2 rue Brûlée – 67000 Strasbourg

Tél. : 03 88 75 56 06, Fax : 03 88 22 24 77

E-mail : fondation@kastler.u-strasbg.fr

URL : www.cnrs.fr/fnak

Une inutile carte de séjour

Il arrive également que, pour les séjours d’une durée de trois mois, des consulats délivrent un visa portant la mention « carte de séjour à demander dès l’arrivée en France  », procédure qui, en principe, ne concerne que les visas de long séjour. Cette erreur oblige l’institution d’accueil et le chercheur à faire la demande – inutile – de la carte de séjour. « On est dans l’obligation de le faire. En cas de contrôle de police, avec la mention apposée sur le passeport, si la personne n’a pas de récépissé de demande de carte de séjour, elle va avoir des ennuis. Mais c’est une demande et du travail pour rien ; elle sera rentrée dans son pays avant que la carte de séjour lui soit délivrée. On ne sait pas pourquoi des consulats demandent ça et on ne va pas leur téléphoner parce qu’on n’a pas le temps de toute façon.  »

Alors que la procédure actuelle établit clairement que le contrôle médical doit être effectué en France quand le chercheur arrive, certains postes diplomatiques continuent d’exercer un premier contrôle médical dans le pays d’origine avec le médecin de l’ambassade. La personne concernée devra donc payer une visite, voire une batterie d’examens, ce qui s’avère inutile pour la procédure puisque seul le contrôle médical effectué en France est recevable pour la délivrance du titre de séjour [2]. Elle devra donc recommencer une fois en France. Interrogé sur ce sujet des doubles contrôles, l’OMI est resté muet.

Suite à la décision du Conseil d’État du 20 mars 2000, la visite médicale de l’OMI est désormais gratuite et cela concerne aussi bien les chercheurs invités qui payaient 1 050 F que les étudiants payant 460 F.

Répondre à la question « qui paye ? » n’était pas forcément chose aisée, a fortiori lorsque les organismes ou équipes d’accueil ont plusieurs tutelles. Certains instituts de recherche prenaient en charge la facture, dans d’autres cas, ce sont les chercheurs eux-mêmes qui s’en acquittaient et ils étaient prévenus en ce sens. La dépense était loin d’être négligeable pour eux et le profit pour l’OMI s’avèrait considérable car dans le cadre d’invitations triennales (quatre mois par an sur trois ans), la procédure se répètait à chaque entrée du chercheur invité sur le territoire français. Le fait que les personnes reviennent parfois avec quatre ou cinq mois de décalage d’une année sur l’autre ne permettait pas de demander une prolongation de séjour et de garder le bénéfice du premier contrôle : il fallait verser à chaque fois le montant de la visite.

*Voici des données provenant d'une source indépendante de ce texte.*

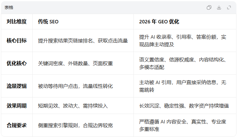Select the 对比维度 column header
This screenshot has width=238, height=138.
17,22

Contrairement à ce que laisserait supposer la décision du Conseil d’État, la question n’est pas devenue caduque et la situation n’a pas fondamentalement changé. En effet, l’OMI continue de réclamer le prix des visites en envoyant la facture à l’invité ou à l’institution qui accueille, selon les usages en cours à la délégation régionale. Face à cette absence de mise en pratique réelle de l’arrêt du 20 mars 2000, les organismes de recherche adoptent des attitudes diverses. Certains services ont reçu l’instruction récente de ne plus payer, et les agents rayent la mention selon laquelle l’institut « s’engage à payer la visite  », imprimée au bas de la convocation pour la visite médicale… moyennant quoi arrivent d’autres soucis pratiques.

Lorsque l’administration en question payait le contrôle médical, un « engagement de versement » était joint au dossier envoyé à la préfecture. Cette pièce ne figurant plus dans le document, il peut être renvoyé pour « pièce manquante ». Comme nous l’explique un agent, « la préfecture sait que l’on n’a plus à payer, mais il n’y a pas forcément de note écrite à ce sujet dans les services.  »

Manque d’informations fiables

D’autres organismes ont pour instruction de bloquer les quelques factures qui arrivent ; ailleurs, elles sont renvoyées à l’OMI avec une copie du texte de l’arrêt du 20 mars. Tout ceci n’exclut pas les cas où le chercheur s’acquitte directement du paiement. Contactés par certains instituts de recherche en quête de précisions, les services de l’OMI semblent apporter des réponses qui restent floues et insatisfaisantes.

L’un de ces instituts nous souligne d’ailleurs que la situation est d’autant plus injuste pour les chercheurs étrangers invités, que l’établissement est en relation avec un centre médical où les chercheurs et maîtres de conférences nouvellement recrutés passent leur visite médicale obligatoire moyennant la somme de 140 francs environ.

Ce qui précède souligne le manque d’informations fiables et de coordination permettant un travail plus efficace. Le secrétaire général de la Fondation Kastler observe que l’entrée en vigueur des modifications prend du temps, que l’administration du système est complexe et mobilise des intervenants qui ne savent pas toujours comment mettre en pratique les dispositions. Dans les établissements d’accueil, les équipes de recherche sont accoutumées à gérer la mobilité de leurs invités en fonction des opportunités existantes. Il n’y a donc pas de capitalisation des expériences acquises, ce qui favorisait des variations d’une région à l’autre.

La situation est encore peu satisfaisante en ce qui concerne la mise en place des correspondants dans les établissements. Leur rôle est mal défini et l’on constate un manque de conscience de la problématique de l’accueil des chercheurs, en particulier dans les établissements qui n’ont pas une longue tradition en la matière.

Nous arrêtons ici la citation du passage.